Wyatt expressed concern that the city’s bond rating might be downgraded again, as it was last summer, if the city doesn’t reform its budgeting practices and demonstrate its intention to bolster reserves..

“Our responsibility as fiduciaries is to have a city that can meet its obligations,” Wyatt told Investigative Post. “We certainly don’t want to go back to a hard control board.”

Deficit borrowing

In his May 11 letter to the mayor, R. Nils Olsen, Jr., the control board’s chair, asked the Brown administration to submit a revised four-year financial plan “to address how the budget gap will be closed in the event federal stimulus is not approved and casino revenues are not received.”

Olsen noted that federal aid had not yet been approved and “casino revenue and various other revenues” in the mayor’s budget were likely to be “negatively impacted by extenuating circumstances related to the pandemic.”

In the event those revenues failed to materialize, and the city pursued borrowing money to cover the resulting deficit, Olsen wrote, the control board wanted to know details: how much and under what terms, as governed by existing municipal finance law.

Ordinarily, local governments can only borrow to pay for capital projects — road work, building repair, and the like. However, in extraordinary circumstances, a local government with cash flow problems can seek approval from the state comptroller to borrow money to cover an operating  deficit. 

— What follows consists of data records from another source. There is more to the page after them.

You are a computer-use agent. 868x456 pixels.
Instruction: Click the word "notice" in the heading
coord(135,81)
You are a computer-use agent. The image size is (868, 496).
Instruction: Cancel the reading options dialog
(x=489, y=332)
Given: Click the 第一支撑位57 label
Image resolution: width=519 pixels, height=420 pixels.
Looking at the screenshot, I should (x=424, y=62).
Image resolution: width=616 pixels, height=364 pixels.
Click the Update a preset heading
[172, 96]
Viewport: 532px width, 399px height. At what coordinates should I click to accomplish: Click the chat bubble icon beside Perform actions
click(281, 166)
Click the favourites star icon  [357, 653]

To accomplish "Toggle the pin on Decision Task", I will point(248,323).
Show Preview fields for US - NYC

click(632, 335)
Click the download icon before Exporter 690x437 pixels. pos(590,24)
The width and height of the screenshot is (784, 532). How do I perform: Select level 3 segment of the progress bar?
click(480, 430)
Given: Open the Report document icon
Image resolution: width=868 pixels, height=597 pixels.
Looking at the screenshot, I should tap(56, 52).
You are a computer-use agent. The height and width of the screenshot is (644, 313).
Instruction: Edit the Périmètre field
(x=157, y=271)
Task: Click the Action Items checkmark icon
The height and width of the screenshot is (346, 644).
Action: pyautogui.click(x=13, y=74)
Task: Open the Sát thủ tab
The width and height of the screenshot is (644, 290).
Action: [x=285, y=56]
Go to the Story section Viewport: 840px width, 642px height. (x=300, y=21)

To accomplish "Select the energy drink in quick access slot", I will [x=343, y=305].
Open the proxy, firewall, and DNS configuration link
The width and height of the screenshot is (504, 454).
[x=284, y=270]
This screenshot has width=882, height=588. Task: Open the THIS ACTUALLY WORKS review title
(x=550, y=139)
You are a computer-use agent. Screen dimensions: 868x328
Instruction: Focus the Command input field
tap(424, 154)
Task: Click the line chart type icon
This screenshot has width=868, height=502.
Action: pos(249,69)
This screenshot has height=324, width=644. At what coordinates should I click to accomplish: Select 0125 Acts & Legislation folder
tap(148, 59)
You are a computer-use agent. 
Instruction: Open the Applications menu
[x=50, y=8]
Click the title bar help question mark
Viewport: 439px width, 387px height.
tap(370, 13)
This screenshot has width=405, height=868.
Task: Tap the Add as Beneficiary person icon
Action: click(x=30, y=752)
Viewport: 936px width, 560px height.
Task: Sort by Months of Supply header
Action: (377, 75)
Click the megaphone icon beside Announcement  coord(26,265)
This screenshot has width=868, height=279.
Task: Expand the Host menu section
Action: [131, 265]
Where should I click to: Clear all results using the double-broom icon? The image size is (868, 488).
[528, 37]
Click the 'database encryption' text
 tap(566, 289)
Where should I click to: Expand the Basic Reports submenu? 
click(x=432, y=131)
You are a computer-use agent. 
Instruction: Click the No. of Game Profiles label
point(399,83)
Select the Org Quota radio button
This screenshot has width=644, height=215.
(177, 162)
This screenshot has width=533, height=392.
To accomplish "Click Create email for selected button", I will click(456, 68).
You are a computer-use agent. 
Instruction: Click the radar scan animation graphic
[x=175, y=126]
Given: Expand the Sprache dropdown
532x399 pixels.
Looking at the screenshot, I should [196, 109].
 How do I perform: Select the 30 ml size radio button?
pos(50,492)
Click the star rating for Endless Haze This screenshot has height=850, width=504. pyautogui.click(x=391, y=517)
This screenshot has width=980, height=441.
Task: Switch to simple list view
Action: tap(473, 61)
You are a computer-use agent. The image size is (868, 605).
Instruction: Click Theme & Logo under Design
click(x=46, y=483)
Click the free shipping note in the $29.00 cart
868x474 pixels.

The amount a local government can borrow for that purpose is limited to 20 percent of the revenue it collects annually in taxes and fees. State and federal aid and county sales tax don’t count. For Buffalo, that’d be in the neighborhood of $50 million. 

In response to the COVID-19 crisis, the Federal Reserve has committed to purchasing up to $500 billion in municipal bonds from governments facing COVID-related cash flow problems. The same cap — 20 percent of annual revenue — applies, and the term on the bonds is three years.

State finance law likewise dictates deficit finance bonds be short-term loans. The Brown administration, along with other local governments in New York State, is reportedly lobbying for exceptions that would raise the cap and extend the payback period for deficit borrowing.

But Olsen, in his letter, cautioned against any speculative budgeting.

“Proposed legislation increasing limits and/or extending repayment terms should not be considered at this time,” Olsen wrote.

In other words, Olsen asked the mayor to submit a new, four-year financial plan that reflects things as they are, not as his administration hopes they will be. He closed the letter by expressing confidence in the mayor’s ability to lead the city through the current fiscal crisis.

Meanwhile, Wyatt told Investigative Post the Council’s Finance Committee will continue to push for a fund balance policy and a greater role in overseeing city finances. He acknowledged the Council’s share in the blame for the city’s precarious situation. But he added the Council was unlikely to  “go along to get along” with the mayor’s office during the current budget process. 

“I’m not trying to say, ‘You did something wrong,’” Wyatt said. “The citizens of the City of Buffalo don’t want to hear all that. They want to hear what is the action we’re going to take to make sure our city stays solvent. Not the political stuff.”